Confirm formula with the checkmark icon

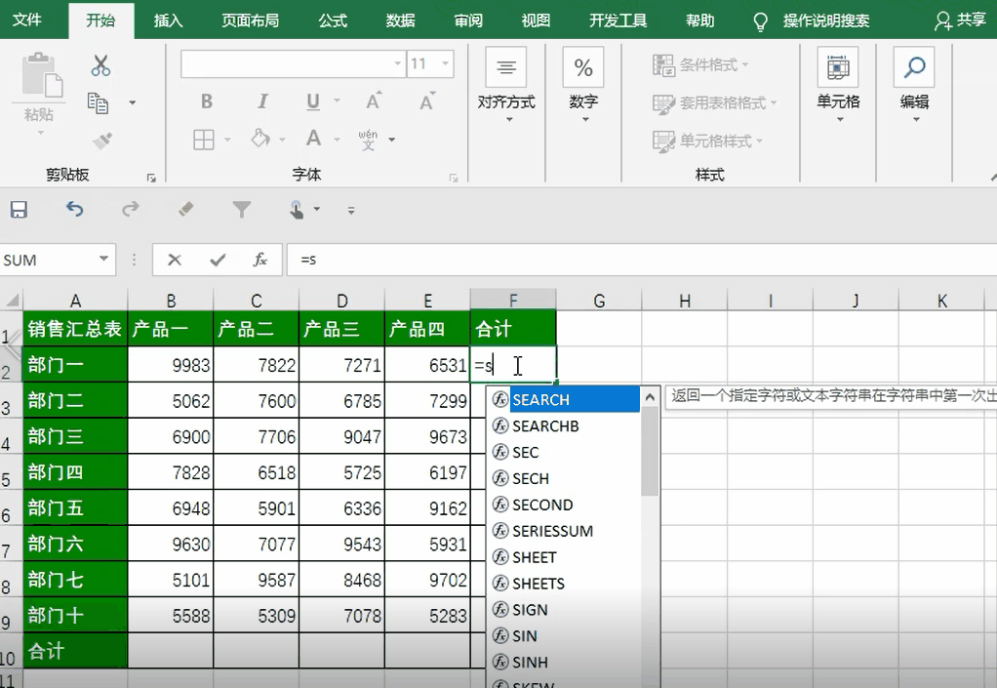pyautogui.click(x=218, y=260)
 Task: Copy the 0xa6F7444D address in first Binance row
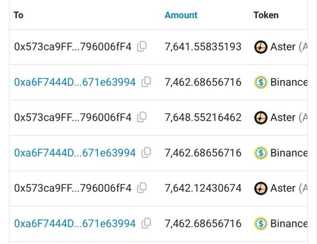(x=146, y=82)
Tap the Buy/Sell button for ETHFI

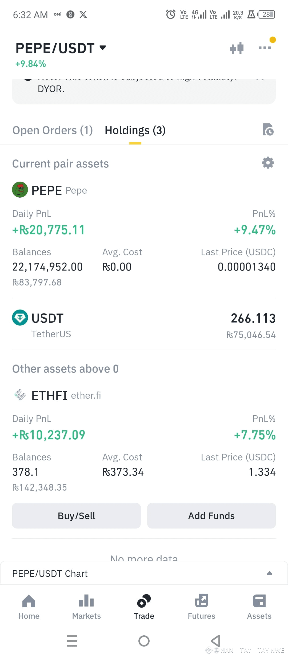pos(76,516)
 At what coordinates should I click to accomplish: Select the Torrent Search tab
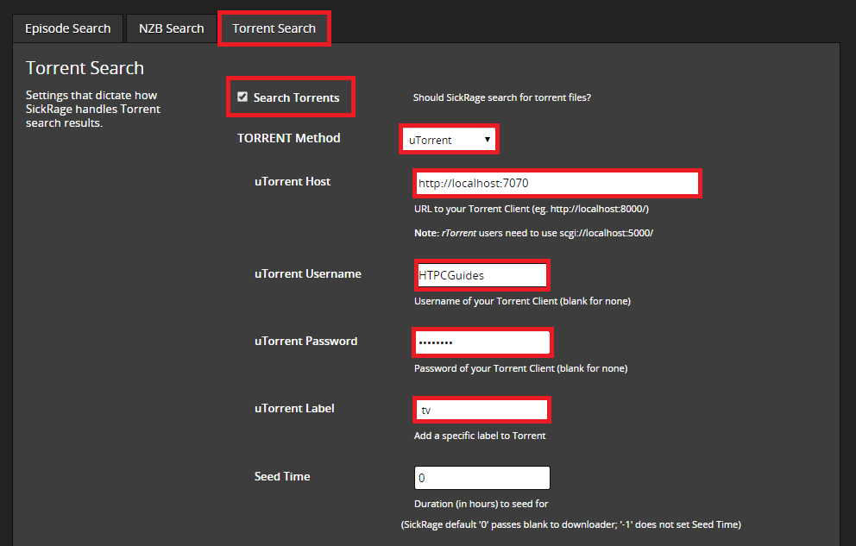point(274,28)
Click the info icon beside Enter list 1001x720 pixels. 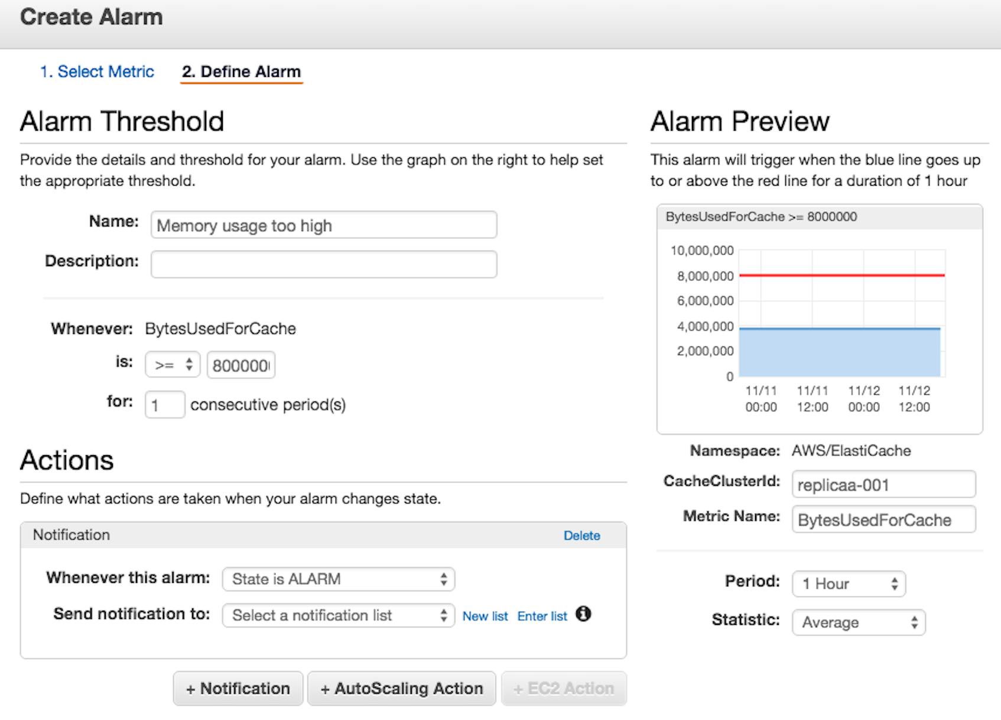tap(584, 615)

Set problem ▸ Set down the rows word for word, from the first line through the line containing "point(274,28)", including both ends. Leave the pictures out.

Task solution ▸
Confirm formula with the checkmark icon

pyautogui.click(x=218, y=260)
 Task: Copy the 0xa6F7444D address in first Binance row
(x=146, y=82)
Tap the Buy/Sell button for ETHFI

pos(76,516)
 At what coordinates should I click to accomplish: Select the Torrent Search tab
point(274,28)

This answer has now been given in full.